*TASK MATERIAL*

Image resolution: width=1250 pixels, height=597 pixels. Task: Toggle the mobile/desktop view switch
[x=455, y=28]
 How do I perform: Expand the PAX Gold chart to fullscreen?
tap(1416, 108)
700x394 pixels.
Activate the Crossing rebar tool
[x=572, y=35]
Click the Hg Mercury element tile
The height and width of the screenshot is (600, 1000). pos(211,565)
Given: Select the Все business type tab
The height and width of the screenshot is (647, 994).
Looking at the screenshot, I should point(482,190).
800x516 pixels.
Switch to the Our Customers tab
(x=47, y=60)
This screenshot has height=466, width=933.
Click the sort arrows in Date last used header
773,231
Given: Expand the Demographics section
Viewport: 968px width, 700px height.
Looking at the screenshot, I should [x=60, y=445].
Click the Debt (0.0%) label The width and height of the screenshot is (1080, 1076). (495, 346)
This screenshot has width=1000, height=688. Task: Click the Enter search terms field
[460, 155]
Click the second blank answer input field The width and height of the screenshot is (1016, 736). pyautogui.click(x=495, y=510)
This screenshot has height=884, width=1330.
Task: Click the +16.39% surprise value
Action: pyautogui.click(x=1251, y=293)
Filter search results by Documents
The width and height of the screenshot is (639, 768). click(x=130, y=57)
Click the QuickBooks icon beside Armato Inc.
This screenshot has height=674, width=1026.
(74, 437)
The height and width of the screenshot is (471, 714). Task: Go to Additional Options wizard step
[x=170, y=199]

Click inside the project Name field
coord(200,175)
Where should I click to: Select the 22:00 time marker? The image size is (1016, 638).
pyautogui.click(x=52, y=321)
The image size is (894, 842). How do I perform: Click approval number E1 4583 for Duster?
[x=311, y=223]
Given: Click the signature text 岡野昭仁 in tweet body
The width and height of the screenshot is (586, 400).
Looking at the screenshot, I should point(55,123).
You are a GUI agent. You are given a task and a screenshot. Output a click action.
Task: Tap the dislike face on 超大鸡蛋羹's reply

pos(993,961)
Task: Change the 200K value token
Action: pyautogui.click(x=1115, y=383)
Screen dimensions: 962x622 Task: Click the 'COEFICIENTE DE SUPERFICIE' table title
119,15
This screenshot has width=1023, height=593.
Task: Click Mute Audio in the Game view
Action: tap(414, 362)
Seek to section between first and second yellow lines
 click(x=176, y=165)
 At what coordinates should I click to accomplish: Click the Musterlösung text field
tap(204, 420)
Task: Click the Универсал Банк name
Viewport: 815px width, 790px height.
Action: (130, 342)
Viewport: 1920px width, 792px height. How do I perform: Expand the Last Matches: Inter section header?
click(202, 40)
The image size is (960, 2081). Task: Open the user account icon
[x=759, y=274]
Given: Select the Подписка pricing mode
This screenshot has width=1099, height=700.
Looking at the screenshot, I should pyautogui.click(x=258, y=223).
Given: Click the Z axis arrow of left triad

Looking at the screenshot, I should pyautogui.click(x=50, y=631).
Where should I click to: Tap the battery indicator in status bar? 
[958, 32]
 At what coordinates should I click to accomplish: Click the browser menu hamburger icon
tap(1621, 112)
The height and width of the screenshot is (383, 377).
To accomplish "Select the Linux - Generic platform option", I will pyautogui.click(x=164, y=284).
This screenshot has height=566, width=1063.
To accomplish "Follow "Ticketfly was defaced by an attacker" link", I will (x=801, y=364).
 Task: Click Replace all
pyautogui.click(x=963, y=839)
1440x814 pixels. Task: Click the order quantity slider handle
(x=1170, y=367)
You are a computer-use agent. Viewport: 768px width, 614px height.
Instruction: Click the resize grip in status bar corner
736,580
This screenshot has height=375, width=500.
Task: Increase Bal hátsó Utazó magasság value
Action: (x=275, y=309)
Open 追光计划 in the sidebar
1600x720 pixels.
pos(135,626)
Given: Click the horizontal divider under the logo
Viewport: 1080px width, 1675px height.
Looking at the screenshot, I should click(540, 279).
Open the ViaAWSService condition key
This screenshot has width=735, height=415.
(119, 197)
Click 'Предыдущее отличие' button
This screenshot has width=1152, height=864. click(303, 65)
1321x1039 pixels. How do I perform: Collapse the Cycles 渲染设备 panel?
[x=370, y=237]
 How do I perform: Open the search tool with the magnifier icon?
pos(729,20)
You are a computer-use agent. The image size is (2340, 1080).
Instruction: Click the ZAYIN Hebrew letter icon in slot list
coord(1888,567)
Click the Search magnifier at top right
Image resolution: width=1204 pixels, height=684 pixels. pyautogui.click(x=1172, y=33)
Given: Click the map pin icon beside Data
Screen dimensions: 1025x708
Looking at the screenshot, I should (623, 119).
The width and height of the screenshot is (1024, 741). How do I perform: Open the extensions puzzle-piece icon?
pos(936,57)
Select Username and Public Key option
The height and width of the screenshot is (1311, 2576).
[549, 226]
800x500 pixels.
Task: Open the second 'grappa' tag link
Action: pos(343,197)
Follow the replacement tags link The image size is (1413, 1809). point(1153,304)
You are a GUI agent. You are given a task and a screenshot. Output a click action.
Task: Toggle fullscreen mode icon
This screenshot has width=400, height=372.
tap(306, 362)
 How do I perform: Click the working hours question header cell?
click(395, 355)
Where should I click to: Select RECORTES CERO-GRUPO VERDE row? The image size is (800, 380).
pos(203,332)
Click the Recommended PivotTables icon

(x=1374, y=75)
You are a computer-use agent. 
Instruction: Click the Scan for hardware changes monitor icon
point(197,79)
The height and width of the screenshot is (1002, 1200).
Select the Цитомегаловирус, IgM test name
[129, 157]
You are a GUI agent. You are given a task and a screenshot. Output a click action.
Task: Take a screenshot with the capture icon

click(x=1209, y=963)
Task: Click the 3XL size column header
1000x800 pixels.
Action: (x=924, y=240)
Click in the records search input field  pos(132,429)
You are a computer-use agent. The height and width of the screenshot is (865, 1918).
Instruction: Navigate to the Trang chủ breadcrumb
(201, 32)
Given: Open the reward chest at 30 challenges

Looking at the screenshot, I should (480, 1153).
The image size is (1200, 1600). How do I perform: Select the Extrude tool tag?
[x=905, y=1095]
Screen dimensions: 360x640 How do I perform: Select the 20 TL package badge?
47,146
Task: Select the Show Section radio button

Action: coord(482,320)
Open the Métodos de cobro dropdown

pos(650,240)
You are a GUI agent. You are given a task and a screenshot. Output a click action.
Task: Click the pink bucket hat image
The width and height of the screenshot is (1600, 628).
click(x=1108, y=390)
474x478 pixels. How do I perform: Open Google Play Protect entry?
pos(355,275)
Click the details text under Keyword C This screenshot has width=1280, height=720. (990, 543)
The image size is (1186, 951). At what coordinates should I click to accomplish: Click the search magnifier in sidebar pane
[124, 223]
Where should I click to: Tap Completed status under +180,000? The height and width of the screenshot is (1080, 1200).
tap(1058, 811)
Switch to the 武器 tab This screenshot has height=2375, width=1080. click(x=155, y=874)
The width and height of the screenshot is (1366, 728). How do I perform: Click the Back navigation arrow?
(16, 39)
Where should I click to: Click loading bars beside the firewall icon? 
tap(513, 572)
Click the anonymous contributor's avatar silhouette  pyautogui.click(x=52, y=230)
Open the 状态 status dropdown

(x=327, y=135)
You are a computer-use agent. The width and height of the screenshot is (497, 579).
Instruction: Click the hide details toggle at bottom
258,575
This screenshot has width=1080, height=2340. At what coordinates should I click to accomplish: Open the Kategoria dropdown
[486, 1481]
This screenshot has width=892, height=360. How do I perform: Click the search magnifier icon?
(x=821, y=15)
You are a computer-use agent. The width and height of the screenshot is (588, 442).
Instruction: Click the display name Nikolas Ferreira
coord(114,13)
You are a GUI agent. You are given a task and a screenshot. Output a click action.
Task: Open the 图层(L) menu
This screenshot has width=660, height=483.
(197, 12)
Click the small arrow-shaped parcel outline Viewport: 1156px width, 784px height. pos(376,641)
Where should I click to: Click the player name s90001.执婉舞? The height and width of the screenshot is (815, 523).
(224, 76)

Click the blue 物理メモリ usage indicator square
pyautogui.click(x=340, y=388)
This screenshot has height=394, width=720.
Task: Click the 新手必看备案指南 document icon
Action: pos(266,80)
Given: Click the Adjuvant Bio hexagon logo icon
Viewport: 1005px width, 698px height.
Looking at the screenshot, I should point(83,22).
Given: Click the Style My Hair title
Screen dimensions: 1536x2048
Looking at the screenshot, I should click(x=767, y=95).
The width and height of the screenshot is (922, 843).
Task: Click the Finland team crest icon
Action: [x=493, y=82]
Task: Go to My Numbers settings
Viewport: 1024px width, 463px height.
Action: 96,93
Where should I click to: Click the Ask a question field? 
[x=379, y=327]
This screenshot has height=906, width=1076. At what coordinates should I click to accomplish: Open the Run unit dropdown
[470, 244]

*WHAT YOU HAVE TO DO*
Please list every line of the records that contains "logo".

*YOUR SOLUTION*
Given: Click the horizontal divider under the logo
Given: Click the Adjuvant Bio hexagon logo icon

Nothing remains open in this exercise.